* _Task instructions_: Print every line of the material below without changing anything.

Word and element locating data:
....

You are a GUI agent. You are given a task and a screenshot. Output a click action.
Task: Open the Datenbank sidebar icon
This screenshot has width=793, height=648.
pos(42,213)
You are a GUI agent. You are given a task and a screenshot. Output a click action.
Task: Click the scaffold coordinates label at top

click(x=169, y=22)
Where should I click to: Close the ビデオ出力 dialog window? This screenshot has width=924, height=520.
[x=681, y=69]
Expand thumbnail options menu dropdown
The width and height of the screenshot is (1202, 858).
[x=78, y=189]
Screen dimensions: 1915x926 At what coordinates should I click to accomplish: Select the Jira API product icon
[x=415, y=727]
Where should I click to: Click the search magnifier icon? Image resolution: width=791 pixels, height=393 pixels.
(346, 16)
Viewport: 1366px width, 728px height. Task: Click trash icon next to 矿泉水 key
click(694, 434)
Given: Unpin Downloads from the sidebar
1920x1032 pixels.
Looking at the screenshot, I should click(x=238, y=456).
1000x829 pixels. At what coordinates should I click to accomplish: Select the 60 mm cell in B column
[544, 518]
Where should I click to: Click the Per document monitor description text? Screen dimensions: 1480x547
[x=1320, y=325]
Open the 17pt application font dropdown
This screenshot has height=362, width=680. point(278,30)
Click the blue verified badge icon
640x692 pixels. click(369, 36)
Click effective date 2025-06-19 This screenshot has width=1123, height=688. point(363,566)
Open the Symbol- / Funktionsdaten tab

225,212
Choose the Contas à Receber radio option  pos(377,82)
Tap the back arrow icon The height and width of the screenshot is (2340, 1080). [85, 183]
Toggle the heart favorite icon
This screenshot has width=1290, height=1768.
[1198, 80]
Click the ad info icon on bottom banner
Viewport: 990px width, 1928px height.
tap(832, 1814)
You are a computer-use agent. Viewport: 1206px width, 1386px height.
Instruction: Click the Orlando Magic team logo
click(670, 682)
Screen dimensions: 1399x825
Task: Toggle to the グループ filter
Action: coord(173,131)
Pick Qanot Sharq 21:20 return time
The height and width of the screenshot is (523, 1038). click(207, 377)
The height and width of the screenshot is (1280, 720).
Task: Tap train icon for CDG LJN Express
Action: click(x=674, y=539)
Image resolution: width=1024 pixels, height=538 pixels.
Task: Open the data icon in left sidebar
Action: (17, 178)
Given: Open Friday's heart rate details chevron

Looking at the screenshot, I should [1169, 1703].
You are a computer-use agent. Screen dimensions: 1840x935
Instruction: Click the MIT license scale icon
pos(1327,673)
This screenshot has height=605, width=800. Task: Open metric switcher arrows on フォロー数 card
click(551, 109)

....

* _Exercise answer_:
You are a GUI agent. You are given a task and a screenshot. Output a click action.
Task: Open the Datenbank sidebar icon
This screenshot has width=793, height=648.
pos(42,213)
You are a GUI agent. You are given a task and a screenshot. Output a click action.
Task: Click the scaffold coordinates label at top

click(x=169, y=22)
Where should I click to: Close the ビデオ出力 dialog window? This screenshot has width=924, height=520.
[x=681, y=69]
Expand thumbnail options menu dropdown
The width and height of the screenshot is (1202, 858).
[x=78, y=189]
Screen dimensions: 1915x926 At what coordinates should I click to accomplish: Select the Jira API product icon
[x=415, y=727]
Where should I click to: Click the search magnifier icon? Image resolution: width=791 pixels, height=393 pixels.
(346, 16)
Viewport: 1366px width, 728px height. Task: Click trash icon next to 矿泉水 key
click(694, 434)
Given: Unpin Downloads from the sidebar
1920x1032 pixels.
Looking at the screenshot, I should click(x=238, y=456).
1000x829 pixels. At what coordinates should I click to accomplish: Select the 60 mm cell in B column
[544, 518]
Where should I click to: Click the Per document monitor description text? Screen dimensions: 1480x547
[x=1320, y=325]
Open the 17pt application font dropdown
This screenshot has height=362, width=680. point(278,30)
Click the blue verified badge icon
640x692 pixels. click(369, 36)
Click effective date 2025-06-19 This screenshot has width=1123, height=688. point(363,566)
Open the Symbol- / Funktionsdaten tab

225,212
Choose the Contas à Receber radio option  pos(377,82)
Tap the back arrow icon The height and width of the screenshot is (2340, 1080). [85, 183]
Toggle the heart favorite icon
This screenshot has width=1290, height=1768.
[1198, 80]
Click the ad info icon on bottom banner
Viewport: 990px width, 1928px height.
tap(832, 1814)
You are a computer-use agent. Viewport: 1206px width, 1386px height.
Instruction: Click the Orlando Magic team logo
click(670, 682)
Screen dimensions: 1399x825
Task: Toggle to the グループ filter
Action: coord(173,131)
Pick Qanot Sharq 21:20 return time
The height and width of the screenshot is (523, 1038). click(207, 377)
The height and width of the screenshot is (1280, 720).
Task: Tap train icon for CDG LJN Express
Action: click(x=674, y=539)
Image resolution: width=1024 pixels, height=538 pixels.
Task: Open the data icon in left sidebar
Action: (17, 178)
Given: Open Friday's heart rate details chevron

Looking at the screenshot, I should [1169, 1703].
You are a computer-use agent. Screen dimensions: 1840x935
Instruction: Click the MIT license scale icon
pos(1327,673)
This screenshot has height=605, width=800. Task: Open metric switcher arrows on フォロー数 card
click(551, 109)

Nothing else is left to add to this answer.